Biten ilişkilerin ardından bazı kişilerin dopaminerjik sistemindeki nöral aktivitenin hala canlı olduğu görülüyor. Bu durumun, reddedildiğimiz veya bir kayıp yaşadığımız durumlarda kimi zaman "o" kişi ya da kişilerle olan ilişkimizin hala devam ediyor olması hissine kapılmamızla oldukça bağlantılı olduğu düşünülüyor.
Bir nevi, o kişilerin varlıklarına ihtiyaç duymaya, seslerini işitmeye, ve hatta dokunuşlarını hissetmeye devam edebiliyoruz. Bu da genellikle çektiğimiz acıyla ve ruh halimizin, duygularımızın ve de fizyolojimizin dengesizlik yaşamasıyla oldukça ilişkili. Çünkü bir nevi ödül sistemimiz sevilen kişinin yokluğuna, artık o kişiden bir ödül gelmeyeceğine adapte olmaya çalışıyor.

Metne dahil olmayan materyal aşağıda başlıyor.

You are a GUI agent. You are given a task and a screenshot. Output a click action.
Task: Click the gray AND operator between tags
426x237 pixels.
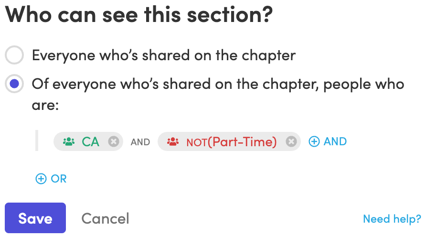[x=140, y=142]
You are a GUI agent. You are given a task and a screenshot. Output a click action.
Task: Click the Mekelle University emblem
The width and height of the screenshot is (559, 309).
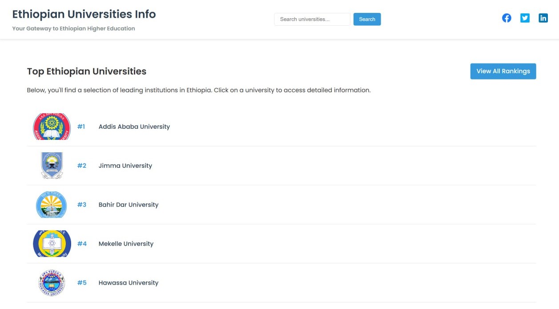[x=52, y=244]
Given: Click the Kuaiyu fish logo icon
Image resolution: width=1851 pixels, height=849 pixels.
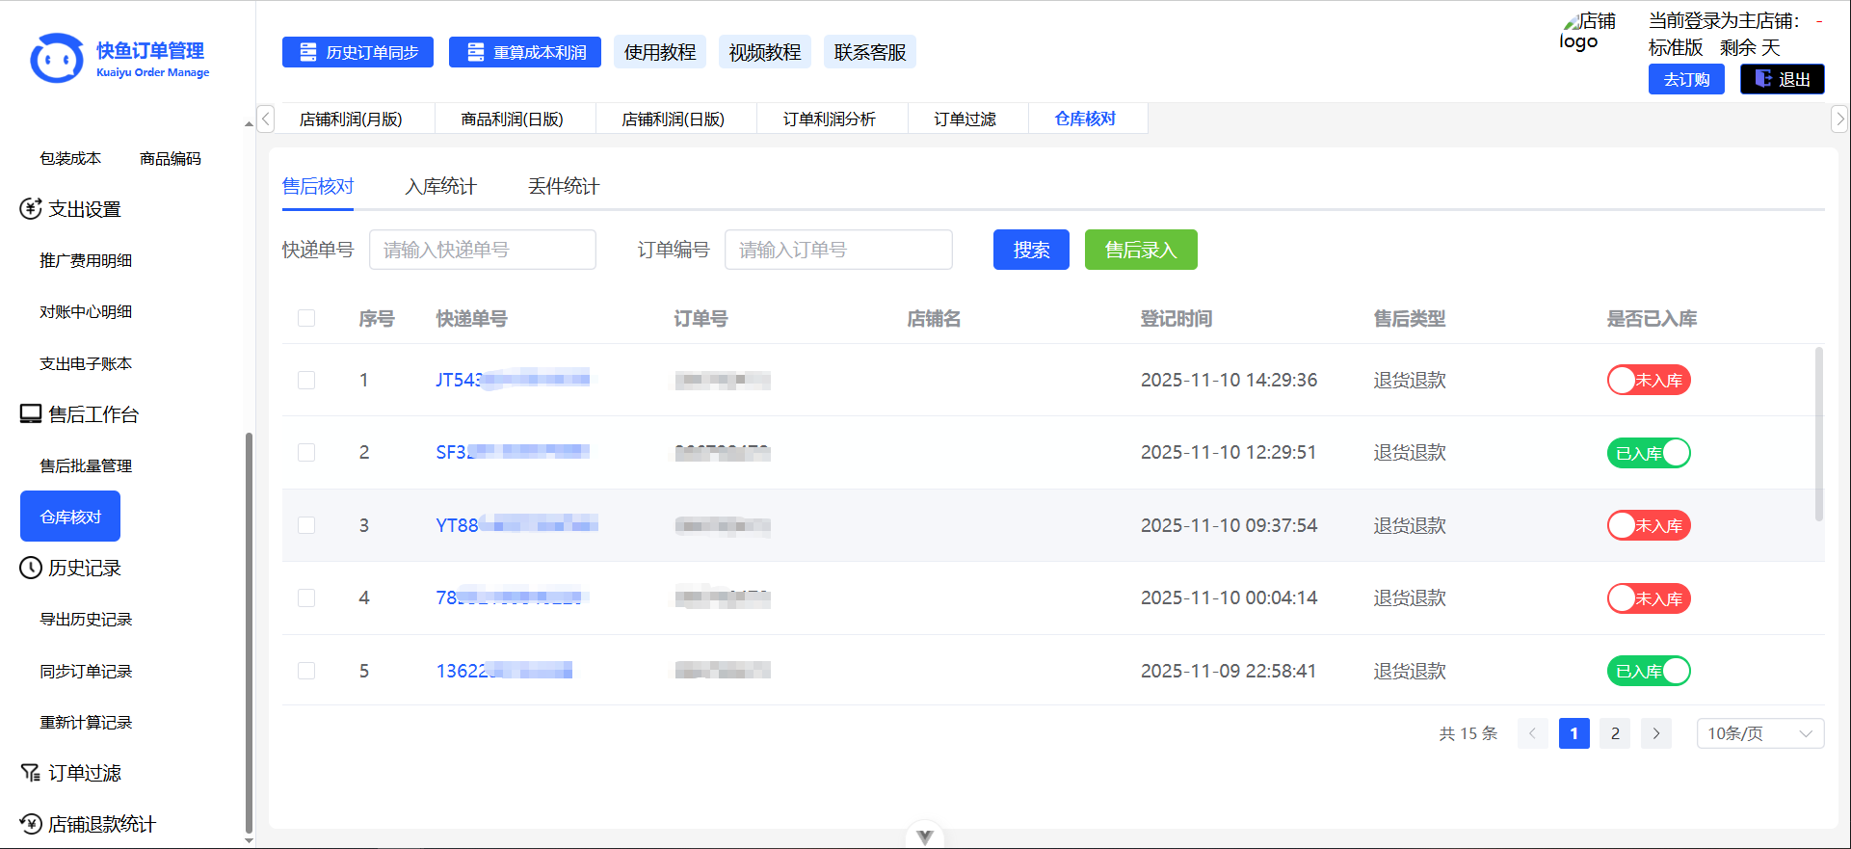Looking at the screenshot, I should (56, 59).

Aslında verdiğimiz tüm bu tepkiler, yeni duruma alışmaya çalıştığımızı gösteriyor. Ayrılık ya da ölüm gibi sebeplerle yaşanan kayıp sonrası hissedilenlerin çözümlenmemiş bir şekilde bırakılması ise kişinin depresyon, anksiyete gibi psikolojik zorluklar yaşamasına neden olabiliyor.